These files are set up in 4 line blocks(fastq) where the first line is a run ID, 2nd is a sequence, 3rd is a "+", and the fourth holds quality values for the sequence in line 2.

I had no real trouble with this code when it was applied only for one file, but I think I'm misunderstanding how to handle multiple files.

Any guidance is much appreciated!

My warning in this scenario is as such : Use of uninitialized value $thisline in subtraction (-) at ./pairedendtrim.pl line 137, line 4.

#!/usr/bin/perl
#pairedendtrim.pl by AHU
use strict;
use warnings;

die "usage: readtrimmer.pl <file1> <file2> <nthreshold> " unless @ARGV == 3;
my $nthreshold = "$ARGV[2]";

open( my $fastq1, "<", "$ARGV[0]" );
open( my $fastq2, "<", "$ARGV[1]" );

my @forline;
my @revline;
while ( not eof $fastq2 and not eof $fastq1 ) {
    chomp $fastq1;
    chomp $fastq2;
    $forline[0] = <$fastq1>;
    $forline[1] = <$fastq1>;
    $forline[2] = <$fastq1>;
    $forline[3] = <$fastq1>;

    $revline[0] = <$fastq2>;
    $revline[1] = <$fastq2>;
    $revline[2] = <$fastq2>;
    $revline[3] = <$fastq2>;

    my $ncheckfor = removen( $forline[1] );

    my $ncheckrev = removen( $revline[1] );

    my $fortest = 0;
    if ( $ncheckfor =~ /ok/ ) { $fortest = 1 }

    my $revtest = 0;

    if ( $ncheckrev =~ /ok/ ) { $revtest = 1 }

    if ( $fortest == 1 and $revtest == 1 ) { print "READ 1 AND READ 2" }

    if ( $fortest == 1 and $revtest == 0 ) { print "Read 1 only" }

    if ( $fortest == 0 and $revtest == 1 ) { print "READ 2 only" }

}

sub removen {
    my ($thisline) = $_;
    my $ntotal = 0;
    for ( my $i = 0; $i < length($thisline) - 1; $i++ ) {
        my $pos = substr( $thisline, $i, 1 );
        #print "$pos\n";
        if ( $pos =~ /N/ ) { $ntotal++ }
    }
    my $nout;
    if ( $ntotal <= $nthreshold )    #threshold for N
    {
        $nout = "ok";
    } else {
        $nout = "bad";
    }
    return ($nout);
}
Leandro Papasidero
  • 3,728
  • 1
  • 18
  • 33
aupadhyaya
  • 31
  • 3
  • Can you remove as much code as possible while still demonstrating the problem?
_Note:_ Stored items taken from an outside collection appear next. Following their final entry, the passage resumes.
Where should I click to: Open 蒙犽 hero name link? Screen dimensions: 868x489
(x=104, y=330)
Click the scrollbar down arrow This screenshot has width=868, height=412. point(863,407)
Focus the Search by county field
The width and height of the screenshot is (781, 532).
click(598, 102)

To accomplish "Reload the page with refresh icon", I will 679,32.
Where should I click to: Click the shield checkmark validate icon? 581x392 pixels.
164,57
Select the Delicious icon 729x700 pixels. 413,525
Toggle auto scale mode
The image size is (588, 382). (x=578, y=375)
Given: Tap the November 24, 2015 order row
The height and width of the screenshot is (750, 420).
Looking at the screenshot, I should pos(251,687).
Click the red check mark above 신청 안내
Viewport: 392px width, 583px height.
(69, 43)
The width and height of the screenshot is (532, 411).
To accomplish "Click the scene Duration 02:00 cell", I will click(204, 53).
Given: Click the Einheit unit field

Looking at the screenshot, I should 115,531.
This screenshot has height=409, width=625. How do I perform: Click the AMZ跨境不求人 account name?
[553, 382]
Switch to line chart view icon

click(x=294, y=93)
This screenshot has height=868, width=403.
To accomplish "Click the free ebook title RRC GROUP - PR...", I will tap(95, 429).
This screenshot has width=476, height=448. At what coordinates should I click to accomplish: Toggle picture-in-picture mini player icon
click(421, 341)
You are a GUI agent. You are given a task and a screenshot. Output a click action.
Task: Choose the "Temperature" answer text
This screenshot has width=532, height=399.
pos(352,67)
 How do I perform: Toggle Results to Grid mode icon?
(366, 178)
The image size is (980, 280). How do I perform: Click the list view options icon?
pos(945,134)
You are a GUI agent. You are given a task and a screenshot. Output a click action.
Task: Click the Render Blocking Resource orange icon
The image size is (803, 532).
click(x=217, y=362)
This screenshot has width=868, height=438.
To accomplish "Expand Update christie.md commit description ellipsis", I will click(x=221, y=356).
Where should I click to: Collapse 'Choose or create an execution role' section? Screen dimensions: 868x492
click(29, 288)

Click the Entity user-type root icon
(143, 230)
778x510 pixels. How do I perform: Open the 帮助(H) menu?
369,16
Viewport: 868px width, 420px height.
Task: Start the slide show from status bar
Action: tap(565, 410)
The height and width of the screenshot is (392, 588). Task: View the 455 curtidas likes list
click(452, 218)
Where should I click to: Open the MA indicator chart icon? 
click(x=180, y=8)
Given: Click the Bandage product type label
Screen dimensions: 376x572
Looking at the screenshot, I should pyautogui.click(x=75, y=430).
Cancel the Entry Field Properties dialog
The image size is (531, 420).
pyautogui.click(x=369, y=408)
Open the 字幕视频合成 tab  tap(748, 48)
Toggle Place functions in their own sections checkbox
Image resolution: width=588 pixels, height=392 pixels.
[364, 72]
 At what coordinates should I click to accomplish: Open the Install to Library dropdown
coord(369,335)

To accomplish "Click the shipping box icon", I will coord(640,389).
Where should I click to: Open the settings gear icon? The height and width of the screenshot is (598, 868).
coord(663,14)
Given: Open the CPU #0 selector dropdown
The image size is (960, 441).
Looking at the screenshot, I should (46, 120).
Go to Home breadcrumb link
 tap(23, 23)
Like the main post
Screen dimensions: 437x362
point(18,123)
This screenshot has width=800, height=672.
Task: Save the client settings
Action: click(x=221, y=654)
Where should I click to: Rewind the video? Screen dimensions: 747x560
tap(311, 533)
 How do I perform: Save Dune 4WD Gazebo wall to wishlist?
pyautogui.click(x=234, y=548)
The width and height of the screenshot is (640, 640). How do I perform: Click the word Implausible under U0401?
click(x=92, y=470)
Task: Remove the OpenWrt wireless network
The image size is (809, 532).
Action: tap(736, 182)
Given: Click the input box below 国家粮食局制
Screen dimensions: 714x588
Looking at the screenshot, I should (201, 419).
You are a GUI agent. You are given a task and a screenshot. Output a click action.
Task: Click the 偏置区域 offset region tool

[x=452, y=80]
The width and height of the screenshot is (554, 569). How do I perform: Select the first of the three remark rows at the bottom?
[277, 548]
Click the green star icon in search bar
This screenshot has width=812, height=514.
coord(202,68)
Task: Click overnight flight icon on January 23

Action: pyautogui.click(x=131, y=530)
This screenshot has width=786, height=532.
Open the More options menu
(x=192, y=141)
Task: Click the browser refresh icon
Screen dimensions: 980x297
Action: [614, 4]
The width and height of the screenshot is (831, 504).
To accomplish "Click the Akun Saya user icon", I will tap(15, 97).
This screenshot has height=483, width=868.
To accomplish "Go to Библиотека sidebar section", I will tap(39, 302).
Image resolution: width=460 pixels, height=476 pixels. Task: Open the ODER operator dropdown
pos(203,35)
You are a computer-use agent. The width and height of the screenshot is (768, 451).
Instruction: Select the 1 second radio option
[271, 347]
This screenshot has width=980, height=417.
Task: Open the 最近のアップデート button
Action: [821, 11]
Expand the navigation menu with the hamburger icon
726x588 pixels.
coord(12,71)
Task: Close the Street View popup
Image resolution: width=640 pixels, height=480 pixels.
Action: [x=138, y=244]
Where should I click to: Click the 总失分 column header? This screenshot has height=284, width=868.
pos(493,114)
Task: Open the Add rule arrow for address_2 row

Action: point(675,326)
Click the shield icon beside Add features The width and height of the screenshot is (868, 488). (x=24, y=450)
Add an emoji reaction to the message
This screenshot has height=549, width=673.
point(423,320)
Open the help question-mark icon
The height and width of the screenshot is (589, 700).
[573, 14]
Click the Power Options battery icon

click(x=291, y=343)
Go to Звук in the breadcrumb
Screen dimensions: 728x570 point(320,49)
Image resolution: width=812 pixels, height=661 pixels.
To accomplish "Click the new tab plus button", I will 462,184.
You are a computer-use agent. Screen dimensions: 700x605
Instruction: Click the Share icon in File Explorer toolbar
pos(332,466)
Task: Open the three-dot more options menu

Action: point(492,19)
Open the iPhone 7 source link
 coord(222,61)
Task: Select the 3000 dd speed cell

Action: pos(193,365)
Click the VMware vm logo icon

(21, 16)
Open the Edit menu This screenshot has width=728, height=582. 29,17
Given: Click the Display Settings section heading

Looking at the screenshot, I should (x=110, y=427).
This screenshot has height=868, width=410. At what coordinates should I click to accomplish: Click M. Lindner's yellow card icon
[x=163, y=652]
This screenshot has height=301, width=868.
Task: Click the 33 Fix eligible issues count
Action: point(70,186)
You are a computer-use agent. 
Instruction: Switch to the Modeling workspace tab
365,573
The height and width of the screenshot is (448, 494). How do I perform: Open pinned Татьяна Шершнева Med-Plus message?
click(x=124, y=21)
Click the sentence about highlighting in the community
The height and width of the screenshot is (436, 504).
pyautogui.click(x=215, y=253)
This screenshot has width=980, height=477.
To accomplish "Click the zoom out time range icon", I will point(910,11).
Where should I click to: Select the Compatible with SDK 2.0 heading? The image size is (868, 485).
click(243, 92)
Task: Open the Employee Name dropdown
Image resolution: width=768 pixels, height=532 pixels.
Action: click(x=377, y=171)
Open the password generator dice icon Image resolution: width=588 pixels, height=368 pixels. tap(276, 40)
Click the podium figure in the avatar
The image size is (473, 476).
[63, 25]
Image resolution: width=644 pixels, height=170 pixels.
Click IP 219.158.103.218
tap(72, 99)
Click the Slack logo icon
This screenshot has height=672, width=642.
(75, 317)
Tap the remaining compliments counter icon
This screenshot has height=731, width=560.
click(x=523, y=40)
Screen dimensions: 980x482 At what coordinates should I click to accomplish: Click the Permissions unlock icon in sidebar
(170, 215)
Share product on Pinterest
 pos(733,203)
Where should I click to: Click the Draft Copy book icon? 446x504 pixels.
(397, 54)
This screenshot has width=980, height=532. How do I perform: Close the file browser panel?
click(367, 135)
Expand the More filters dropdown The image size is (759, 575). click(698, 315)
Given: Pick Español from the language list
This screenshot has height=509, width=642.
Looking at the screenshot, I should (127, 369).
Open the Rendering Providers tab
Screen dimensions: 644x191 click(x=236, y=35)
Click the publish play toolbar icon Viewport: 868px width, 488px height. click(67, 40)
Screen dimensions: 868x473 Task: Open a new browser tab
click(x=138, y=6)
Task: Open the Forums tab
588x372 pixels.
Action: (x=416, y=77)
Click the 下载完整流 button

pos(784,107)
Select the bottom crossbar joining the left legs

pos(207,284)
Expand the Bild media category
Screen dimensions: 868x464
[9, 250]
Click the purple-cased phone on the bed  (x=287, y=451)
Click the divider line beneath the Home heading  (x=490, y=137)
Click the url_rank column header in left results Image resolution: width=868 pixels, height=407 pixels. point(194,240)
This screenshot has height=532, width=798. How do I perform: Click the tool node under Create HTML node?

While doing this you may solve it on your own, if not then it makes it easier for us to spot problems and give relevant advice. – RobEarl Sep 24 '14 at 09:37
  • Hopefully that makes it a bit clearer – aupadhyaya Sep 24 '14 at 09:52
  • Add the warnings to your question, it'll tell us which variables are uninitialized and help narrow down the problem. Also, it's good practice to check the return value of your `open` statements to make sure they succeed, e.g. `open (my $fastq2, "<", "$ARGV[1]") or die "Couldn't open: $!";` – RobEarl Sep 24 '14 at 09:58
  • 1
    `my ($thisline) = $_;`, that should be `@_` – RobEarl Sep 24 '14 at 10:11
  • 1
    Ah! Thank you! Any chance you could explain what the difference entails? I'm still quite unclear on how to use these. – aupadhyaya Sep 24 '14 at 10:34
  • 1
    You can find documentation at [`perlvar`](http://perldoc.perl.org/perlvar.html#General-Variables). It's possible that the previous version used something like `while (<$fastq1>) { ... }` and `$_` happened to contain the correct value when that line was reached. – RobEarl Sep 24 '14 at 11:04

1 Answers1

0

The parameters to a subroutine are in @_, not $_

sub removen {
    my ($thisline) = @_;

I have a few other tips for you as well:

  1. use autodie; anytime that you're doing file processing.
  2. Assign the values in @ARGV to variables first thing. This quickly documents what the hold.
  3. Do not chomp a file handle. This does not do anything. Instead apply chomp to the values returned from reading.
  4. Do not use the strings ok and bad as boolean values.
  5. tr can be used to count the number times a character is in a string.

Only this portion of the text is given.